Let’s continue to contemplate how we can be a ’force to be reckoned with,’ in accordance with our own unique personality and talents.
Love your neighbour as yourself – Jesus
3. Which of your “neighbours” needs your love?
More than one person pointed out that we need to be aware of opportunities to help when they present themselves to us. Interestingly, the examples provided all revolved around a deeper level of ‘helping’ than simple handouts. For example, just listening could be the ‘love’ that a neighbour needs from us. Following on from the house-renovation example that Sue gave, she asked if we need to be aware of ‘papering over the cracks’…i.e., painting over the damp so that it doesn’t keep appearing to damage the paint, instead of taking more radical action?
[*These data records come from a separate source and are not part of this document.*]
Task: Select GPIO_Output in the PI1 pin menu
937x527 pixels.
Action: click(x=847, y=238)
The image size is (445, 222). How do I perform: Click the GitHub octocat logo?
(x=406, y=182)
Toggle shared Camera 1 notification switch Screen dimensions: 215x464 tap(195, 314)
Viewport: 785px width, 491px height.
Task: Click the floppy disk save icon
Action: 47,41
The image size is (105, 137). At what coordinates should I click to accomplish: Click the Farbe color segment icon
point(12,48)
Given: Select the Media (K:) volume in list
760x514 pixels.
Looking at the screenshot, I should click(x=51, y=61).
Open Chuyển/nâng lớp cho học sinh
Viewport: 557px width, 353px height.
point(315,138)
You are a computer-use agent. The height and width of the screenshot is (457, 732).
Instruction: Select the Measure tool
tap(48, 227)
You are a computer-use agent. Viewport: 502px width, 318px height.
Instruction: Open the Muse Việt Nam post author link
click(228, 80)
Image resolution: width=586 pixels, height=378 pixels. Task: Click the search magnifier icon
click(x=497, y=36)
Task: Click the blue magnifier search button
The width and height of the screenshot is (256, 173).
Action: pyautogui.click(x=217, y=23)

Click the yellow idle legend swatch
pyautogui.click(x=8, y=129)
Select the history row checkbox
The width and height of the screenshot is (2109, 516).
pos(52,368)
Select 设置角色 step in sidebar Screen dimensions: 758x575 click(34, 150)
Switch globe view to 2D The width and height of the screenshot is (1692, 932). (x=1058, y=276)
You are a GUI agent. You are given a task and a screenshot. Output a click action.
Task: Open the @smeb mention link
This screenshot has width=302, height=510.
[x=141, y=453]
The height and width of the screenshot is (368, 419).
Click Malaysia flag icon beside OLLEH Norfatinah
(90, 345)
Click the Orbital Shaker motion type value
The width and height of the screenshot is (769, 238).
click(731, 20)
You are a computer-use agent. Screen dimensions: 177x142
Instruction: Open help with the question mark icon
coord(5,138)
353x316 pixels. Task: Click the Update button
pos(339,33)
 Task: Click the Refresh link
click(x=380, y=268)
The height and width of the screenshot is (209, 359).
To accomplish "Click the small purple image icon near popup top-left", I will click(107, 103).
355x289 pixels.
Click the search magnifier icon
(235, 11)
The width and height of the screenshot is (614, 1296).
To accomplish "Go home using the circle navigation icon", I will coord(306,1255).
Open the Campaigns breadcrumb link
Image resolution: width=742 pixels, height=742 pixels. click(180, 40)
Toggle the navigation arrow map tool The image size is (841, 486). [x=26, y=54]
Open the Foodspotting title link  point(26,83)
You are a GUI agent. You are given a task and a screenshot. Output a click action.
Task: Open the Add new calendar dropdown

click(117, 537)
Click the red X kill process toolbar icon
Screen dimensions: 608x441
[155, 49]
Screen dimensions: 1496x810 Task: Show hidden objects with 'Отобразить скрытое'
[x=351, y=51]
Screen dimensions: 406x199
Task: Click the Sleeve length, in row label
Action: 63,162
It seems that St Peter’s folk are contemplating some very interesting ‘big picture’ ideas as we move forward, ideas that are bigger than following tired old charity models of handouts, which can serve to perpetuate societal inequalities and power imbalances.
I’ll end with another powerful quote from Desmond Tutu: “There comes a point where we need to stop just pulling people out of the river. We need to go upstream and find out why they’re falling in.”